*** Block opens ***

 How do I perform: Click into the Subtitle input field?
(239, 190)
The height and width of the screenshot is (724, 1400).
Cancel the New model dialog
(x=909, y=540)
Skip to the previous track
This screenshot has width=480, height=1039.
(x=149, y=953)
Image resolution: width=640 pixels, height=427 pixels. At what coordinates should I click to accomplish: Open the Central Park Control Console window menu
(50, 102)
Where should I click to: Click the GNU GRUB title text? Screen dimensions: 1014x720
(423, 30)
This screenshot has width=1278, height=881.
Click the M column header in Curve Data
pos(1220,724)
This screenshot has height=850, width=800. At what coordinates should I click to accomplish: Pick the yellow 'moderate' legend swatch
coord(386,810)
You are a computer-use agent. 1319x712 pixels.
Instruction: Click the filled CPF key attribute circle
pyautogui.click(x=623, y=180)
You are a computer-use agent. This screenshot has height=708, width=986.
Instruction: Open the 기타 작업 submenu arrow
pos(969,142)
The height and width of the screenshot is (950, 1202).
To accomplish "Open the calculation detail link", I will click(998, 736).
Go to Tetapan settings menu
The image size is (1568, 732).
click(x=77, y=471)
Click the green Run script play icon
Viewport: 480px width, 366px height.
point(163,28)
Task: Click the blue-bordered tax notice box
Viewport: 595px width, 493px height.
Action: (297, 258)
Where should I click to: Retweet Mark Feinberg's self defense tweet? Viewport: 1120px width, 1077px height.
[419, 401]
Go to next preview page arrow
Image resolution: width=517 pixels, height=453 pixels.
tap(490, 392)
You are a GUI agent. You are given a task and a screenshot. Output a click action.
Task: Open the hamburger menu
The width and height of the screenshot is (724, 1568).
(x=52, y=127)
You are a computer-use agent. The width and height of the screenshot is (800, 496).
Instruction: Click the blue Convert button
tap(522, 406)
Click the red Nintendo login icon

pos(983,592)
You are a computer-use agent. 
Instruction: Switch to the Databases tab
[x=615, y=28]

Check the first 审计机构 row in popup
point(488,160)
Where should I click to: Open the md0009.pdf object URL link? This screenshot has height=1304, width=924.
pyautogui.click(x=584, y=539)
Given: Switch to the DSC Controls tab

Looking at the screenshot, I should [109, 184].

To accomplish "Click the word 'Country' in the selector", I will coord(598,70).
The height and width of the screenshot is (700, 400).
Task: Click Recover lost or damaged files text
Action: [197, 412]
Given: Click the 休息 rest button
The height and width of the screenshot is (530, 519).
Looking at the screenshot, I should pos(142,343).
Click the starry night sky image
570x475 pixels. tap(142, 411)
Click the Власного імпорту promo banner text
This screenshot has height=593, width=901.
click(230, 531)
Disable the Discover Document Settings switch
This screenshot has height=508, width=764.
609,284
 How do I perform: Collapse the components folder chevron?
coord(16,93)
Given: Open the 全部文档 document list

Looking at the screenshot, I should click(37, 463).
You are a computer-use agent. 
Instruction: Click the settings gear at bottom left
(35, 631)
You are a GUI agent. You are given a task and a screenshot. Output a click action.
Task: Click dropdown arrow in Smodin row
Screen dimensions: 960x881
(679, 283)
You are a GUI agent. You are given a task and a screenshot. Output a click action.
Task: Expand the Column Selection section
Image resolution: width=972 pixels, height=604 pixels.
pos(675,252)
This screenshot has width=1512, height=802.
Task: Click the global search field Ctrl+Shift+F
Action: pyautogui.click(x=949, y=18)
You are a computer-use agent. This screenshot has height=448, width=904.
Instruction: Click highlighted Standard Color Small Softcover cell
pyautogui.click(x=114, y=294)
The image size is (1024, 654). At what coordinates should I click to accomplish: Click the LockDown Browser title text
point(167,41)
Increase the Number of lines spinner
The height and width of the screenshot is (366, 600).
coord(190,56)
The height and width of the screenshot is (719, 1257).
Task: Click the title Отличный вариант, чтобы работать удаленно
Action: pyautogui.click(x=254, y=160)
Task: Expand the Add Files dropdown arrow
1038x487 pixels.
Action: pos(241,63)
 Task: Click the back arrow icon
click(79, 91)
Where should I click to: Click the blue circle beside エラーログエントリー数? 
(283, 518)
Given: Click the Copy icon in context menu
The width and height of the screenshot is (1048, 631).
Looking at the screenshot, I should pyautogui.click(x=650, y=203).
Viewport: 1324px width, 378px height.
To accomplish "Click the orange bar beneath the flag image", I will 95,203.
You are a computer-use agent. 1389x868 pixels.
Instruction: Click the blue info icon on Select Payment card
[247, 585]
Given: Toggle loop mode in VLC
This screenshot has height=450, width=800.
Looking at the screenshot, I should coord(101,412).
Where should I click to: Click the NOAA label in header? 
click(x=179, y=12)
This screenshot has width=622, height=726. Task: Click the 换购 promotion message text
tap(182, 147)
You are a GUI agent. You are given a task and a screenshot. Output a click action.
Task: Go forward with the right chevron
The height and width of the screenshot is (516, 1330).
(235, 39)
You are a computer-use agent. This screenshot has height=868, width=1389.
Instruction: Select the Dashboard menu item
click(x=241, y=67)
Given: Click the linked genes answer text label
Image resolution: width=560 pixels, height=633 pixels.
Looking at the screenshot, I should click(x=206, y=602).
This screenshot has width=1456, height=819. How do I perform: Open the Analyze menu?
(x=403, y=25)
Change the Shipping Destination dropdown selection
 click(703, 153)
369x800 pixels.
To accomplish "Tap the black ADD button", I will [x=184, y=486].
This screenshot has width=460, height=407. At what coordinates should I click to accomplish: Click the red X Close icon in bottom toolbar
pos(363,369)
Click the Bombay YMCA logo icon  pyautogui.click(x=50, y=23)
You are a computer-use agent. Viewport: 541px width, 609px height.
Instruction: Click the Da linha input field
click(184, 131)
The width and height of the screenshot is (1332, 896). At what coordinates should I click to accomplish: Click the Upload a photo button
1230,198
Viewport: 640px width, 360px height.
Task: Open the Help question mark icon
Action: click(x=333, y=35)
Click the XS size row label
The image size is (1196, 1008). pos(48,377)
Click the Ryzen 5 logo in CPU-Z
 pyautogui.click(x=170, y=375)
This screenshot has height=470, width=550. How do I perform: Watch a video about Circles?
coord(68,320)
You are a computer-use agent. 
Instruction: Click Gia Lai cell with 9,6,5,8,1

*** Block closes ***

TASK DESCRIPTION: Retype every record above exactly as it stands.

TASK SOLUTION:
 How do I perform: Click into the Subtitle input field?
(239, 190)
The height and width of the screenshot is (724, 1400).
Cancel the New model dialog
(x=909, y=540)
Skip to the previous track
This screenshot has width=480, height=1039.
(x=149, y=953)
Image resolution: width=640 pixels, height=427 pixels. At what coordinates should I click to accomplish: Open the Central Park Control Console window menu
(50, 102)
Where should I click to: Click the GNU GRUB title text? Screen dimensions: 1014x720
(423, 30)
This screenshot has width=1278, height=881.
Click the M column header in Curve Data
pos(1220,724)
This screenshot has height=850, width=800. At what coordinates should I click to accomplish: Pick the yellow 'moderate' legend swatch
coord(386,810)
You are a computer-use agent. 1319x712 pixels.
Instruction: Click the filled CPF key attribute circle
pyautogui.click(x=623, y=180)
You are a computer-use agent. This screenshot has height=708, width=986.
Instruction: Open the 기타 작업 submenu arrow
pos(969,142)
The height and width of the screenshot is (950, 1202).
To accomplish "Open the calculation detail link", I will click(998, 736).
Go to Tetapan settings menu
The image size is (1568, 732).
click(x=77, y=471)
Click the green Run script play icon
Viewport: 480px width, 366px height.
point(163,28)
Task: Click the blue-bordered tax notice box
Viewport: 595px width, 493px height.
Action: (297, 258)
Where should I click to: Retweet Mark Feinberg's self defense tweet? Viewport: 1120px width, 1077px height.
[419, 401]
Go to next preview page arrow
Image resolution: width=517 pixels, height=453 pixels.
tap(490, 392)
You are a GUI agent. You are given a task and a screenshot. Output a click action.
Task: Open the hamburger menu
The width and height of the screenshot is (724, 1568).
(x=52, y=127)
You are a computer-use agent. The width and height of the screenshot is (800, 496).
Instruction: Click the blue Convert button
tap(522, 406)
Click the red Nintendo login icon

pos(983,592)
You are a computer-use agent. 
Instruction: Switch to the Databases tab
[x=615, y=28]

Check the first 审计机构 row in popup
point(488,160)
Where should I click to: Open the md0009.pdf object URL link? This screenshot has height=1304, width=924.
pyautogui.click(x=584, y=539)
Given: Switch to the DSC Controls tab

Looking at the screenshot, I should [109, 184].

To accomplish "Click the word 'Country' in the selector", I will coord(598,70).
The height and width of the screenshot is (700, 400).
Task: Click Recover lost or damaged files text
Action: [197, 412]
Given: Click the 休息 rest button
The height and width of the screenshot is (530, 519).
Looking at the screenshot, I should pos(142,343).
Click the starry night sky image
570x475 pixels. tap(142, 411)
Click the Власного імпорту promo banner text
This screenshot has height=593, width=901.
click(230, 531)
Disable the Discover Document Settings switch
This screenshot has height=508, width=764.
609,284
 How do I perform: Collapse the components folder chevron?
coord(16,93)
Given: Open the 全部文档 document list

Looking at the screenshot, I should click(37, 463).
You are a computer-use agent. 
Instruction: Click the settings gear at bottom left
(35, 631)
You are a GUI agent. You are given a task and a screenshot. Output a click action.
Task: Click dropdown arrow in Smodin row
Screen dimensions: 960x881
(679, 283)
You are a GUI agent. You are given a task and a screenshot. Output a click action.
Task: Expand the Column Selection section
Image resolution: width=972 pixels, height=604 pixels.
pos(675,252)
This screenshot has width=1512, height=802.
Task: Click the global search field Ctrl+Shift+F
Action: pyautogui.click(x=949, y=18)
You are a computer-use agent. This screenshot has height=448, width=904.
Instruction: Click highlighted Standard Color Small Softcover cell
pyautogui.click(x=114, y=294)
The image size is (1024, 654). At what coordinates should I click to accomplish: Click the LockDown Browser title text
point(167,41)
Increase the Number of lines spinner
The height and width of the screenshot is (366, 600).
coord(190,56)
The height and width of the screenshot is (719, 1257).
Task: Click the title Отличный вариант, чтобы работать удаленно
Action: pyautogui.click(x=254, y=160)
Task: Expand the Add Files dropdown arrow
1038x487 pixels.
Action: pos(241,63)
 Task: Click the back arrow icon
click(79, 91)
Where should I click to: Click the blue circle beside エラーログエントリー数? 
(283, 518)
Given: Click the Copy icon in context menu
The width and height of the screenshot is (1048, 631).
Looking at the screenshot, I should pyautogui.click(x=650, y=203).
Viewport: 1324px width, 378px height.
To accomplish "Click the orange bar beneath the flag image", I will 95,203.
You are a computer-use agent. 1389x868 pixels.
Instruction: Click the blue info icon on Select Payment card
[247, 585]
Given: Toggle loop mode in VLC
This screenshot has height=450, width=800.
Looking at the screenshot, I should coord(101,412).
Where should I click to: Click the NOAA label in header? 
click(x=179, y=12)
This screenshot has width=622, height=726. Task: Click the 换购 promotion message text
tap(182, 147)
You are a GUI agent. You are given a task and a screenshot. Output a click action.
Task: Go forward with the right chevron
The height and width of the screenshot is (516, 1330).
(235, 39)
You are a computer-use agent. This screenshot has height=868, width=1389.
Instruction: Select the Dashboard menu item
click(x=241, y=67)
Given: Click the linked genes answer text label
Image resolution: width=560 pixels, height=633 pixels.
Looking at the screenshot, I should click(x=206, y=602).
This screenshot has width=1456, height=819. How do I perform: Open the Analyze menu?
(x=403, y=25)
Change the Shipping Destination dropdown selection
 click(703, 153)
369x800 pixels.
To accomplish "Tap the black ADD button", I will [x=184, y=486].
This screenshot has width=460, height=407. At what coordinates should I click to accomplish: Click the red X Close icon in bottom toolbar
pos(363,369)
Click the Bombay YMCA logo icon  pyautogui.click(x=50, y=23)
You are a computer-use agent. Viewport: 541px width, 609px height.
Instruction: Click the Da linha input field
click(184, 131)
The width and height of the screenshot is (1332, 896). At what coordinates should I click to accomplish: Click the Upload a photo button
1230,198
Viewport: 640px width, 360px height.
Task: Open the Help question mark icon
Action: click(x=333, y=35)
Click the XS size row label
The image size is (1196, 1008). pos(48,377)
Click the Ryzen 5 logo in CPU-Z
 pyautogui.click(x=170, y=375)
This screenshot has height=470, width=550. How do I perform: Watch a video about Circles?
coord(68,320)
You are a computer-use agent. 
Instruction: Click Gia Lai cell with 9,6,5,8,1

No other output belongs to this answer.